A history lecturer illuminates the fractious, little-studied period between the fall of the Roman Empire in the West and rise of the Ottomans in the 15th century.
With the breakup of the Roman Empire by Diocletian in the third-century CE into West and East, largely along linguistic lines, two distinct identities were forged over the succeeding centuries and grew increasingly estranged from and antagonistic to each other: Latin vs. Greek and Catholic vs. Orthodox. Brownworth examines the long-maligned Eastern half of the Empire, which saw its capital of Nova Roma chosen by Constantine the Great in 328 CE become the glorious, inimitable city of Constantinople. The author reminds us that the denizens of the East always referred to themselves as Roman, and the term Byzantium was later applied by Enlightenment scholars.
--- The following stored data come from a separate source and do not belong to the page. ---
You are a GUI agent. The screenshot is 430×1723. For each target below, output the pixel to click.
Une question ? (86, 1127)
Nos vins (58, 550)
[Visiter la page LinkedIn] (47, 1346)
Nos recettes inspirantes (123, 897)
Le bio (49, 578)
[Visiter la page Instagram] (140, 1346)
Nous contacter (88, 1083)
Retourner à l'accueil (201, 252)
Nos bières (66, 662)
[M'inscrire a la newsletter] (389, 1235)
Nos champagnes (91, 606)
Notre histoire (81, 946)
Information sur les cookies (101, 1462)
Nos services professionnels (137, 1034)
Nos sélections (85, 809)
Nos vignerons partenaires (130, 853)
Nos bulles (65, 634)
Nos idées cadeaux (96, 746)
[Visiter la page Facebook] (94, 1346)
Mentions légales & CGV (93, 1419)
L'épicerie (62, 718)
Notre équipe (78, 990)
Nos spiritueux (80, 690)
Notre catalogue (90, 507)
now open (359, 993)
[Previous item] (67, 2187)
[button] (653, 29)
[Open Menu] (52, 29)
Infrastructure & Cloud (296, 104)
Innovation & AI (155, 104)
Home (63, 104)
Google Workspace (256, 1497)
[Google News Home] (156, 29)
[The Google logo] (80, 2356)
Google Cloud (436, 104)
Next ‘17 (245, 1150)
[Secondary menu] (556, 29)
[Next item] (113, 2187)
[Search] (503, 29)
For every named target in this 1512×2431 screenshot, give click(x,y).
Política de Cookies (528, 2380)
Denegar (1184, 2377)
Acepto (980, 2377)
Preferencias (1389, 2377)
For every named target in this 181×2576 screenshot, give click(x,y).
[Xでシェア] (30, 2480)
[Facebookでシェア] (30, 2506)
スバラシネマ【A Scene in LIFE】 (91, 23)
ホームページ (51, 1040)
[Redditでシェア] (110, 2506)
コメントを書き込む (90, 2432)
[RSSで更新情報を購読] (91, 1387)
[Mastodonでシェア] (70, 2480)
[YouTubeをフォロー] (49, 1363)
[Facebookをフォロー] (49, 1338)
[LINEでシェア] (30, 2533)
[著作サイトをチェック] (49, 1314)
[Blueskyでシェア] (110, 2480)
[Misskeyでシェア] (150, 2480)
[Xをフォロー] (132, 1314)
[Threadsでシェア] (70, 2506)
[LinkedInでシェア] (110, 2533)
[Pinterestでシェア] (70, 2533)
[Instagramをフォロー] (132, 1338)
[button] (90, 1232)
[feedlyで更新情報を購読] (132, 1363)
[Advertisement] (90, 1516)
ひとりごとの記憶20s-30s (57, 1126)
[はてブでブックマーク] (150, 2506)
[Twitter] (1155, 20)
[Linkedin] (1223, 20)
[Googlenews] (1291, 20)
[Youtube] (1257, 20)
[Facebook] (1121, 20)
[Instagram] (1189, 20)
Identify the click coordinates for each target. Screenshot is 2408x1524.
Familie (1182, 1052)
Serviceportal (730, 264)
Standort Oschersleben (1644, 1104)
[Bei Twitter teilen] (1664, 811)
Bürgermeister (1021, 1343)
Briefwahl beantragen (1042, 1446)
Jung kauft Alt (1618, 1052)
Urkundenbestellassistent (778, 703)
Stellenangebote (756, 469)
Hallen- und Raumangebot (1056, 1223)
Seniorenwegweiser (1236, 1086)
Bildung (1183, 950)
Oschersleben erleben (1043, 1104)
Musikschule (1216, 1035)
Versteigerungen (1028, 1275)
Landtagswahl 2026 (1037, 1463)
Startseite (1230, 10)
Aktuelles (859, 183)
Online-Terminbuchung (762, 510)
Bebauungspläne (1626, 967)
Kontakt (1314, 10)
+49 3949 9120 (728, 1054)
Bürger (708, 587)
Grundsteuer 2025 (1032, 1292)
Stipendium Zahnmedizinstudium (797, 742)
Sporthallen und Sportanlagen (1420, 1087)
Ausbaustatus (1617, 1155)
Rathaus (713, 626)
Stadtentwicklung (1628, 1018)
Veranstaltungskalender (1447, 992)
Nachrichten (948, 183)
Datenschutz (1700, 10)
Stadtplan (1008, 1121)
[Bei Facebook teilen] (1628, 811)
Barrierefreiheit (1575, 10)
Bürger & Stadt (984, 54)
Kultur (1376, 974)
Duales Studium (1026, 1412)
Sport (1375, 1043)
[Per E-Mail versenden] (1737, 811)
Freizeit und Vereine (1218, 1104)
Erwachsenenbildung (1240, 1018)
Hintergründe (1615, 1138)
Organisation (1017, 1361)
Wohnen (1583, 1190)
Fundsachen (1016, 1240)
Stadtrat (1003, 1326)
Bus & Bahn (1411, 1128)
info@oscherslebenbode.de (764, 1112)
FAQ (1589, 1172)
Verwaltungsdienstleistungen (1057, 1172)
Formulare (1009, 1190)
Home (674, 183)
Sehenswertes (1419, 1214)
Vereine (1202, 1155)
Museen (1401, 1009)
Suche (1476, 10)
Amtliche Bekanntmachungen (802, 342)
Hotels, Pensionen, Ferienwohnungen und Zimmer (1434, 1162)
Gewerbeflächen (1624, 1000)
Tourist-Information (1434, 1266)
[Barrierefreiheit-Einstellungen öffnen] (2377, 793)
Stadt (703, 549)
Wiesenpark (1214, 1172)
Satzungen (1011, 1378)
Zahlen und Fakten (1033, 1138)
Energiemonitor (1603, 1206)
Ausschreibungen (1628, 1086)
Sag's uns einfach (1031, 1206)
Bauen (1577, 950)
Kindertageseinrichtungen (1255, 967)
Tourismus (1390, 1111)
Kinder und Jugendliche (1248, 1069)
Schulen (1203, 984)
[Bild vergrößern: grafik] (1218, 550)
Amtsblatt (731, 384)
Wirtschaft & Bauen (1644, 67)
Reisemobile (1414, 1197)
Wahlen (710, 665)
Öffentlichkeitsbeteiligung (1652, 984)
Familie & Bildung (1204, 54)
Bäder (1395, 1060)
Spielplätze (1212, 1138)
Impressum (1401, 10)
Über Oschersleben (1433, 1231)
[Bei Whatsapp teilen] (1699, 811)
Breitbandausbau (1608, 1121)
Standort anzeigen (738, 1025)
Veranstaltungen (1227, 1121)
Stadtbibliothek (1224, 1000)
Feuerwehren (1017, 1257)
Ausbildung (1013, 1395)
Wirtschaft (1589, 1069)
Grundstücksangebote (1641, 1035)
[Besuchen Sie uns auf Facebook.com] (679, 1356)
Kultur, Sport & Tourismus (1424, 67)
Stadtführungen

Brownworth traces the highlights over the next 1,000 years of violent upheaval and murderous dynastic succession: e.g., early doomed attempts by Julian to repaganize the empire; fighting back the assaults by the barbarians and the sacking of Rome; the golden age under Justinian, who established Roman Law and reconquered numerous lost lands; and meeting the Islamic challenge from the seventh-century onward with holy wars and crusades until the ultimate devastation of Constantinople by the Turks in 1453. While the East held many of the ancient secular texts safe from the so-called Dark Ages that stymied the West, the author concentrates mostly on military, rather than cultural, events. Brownworth delivers just enough of the big picture for interested readers to pursue specific events in greater detail.
An energetic look at a still-misunderstood period in late antiquity.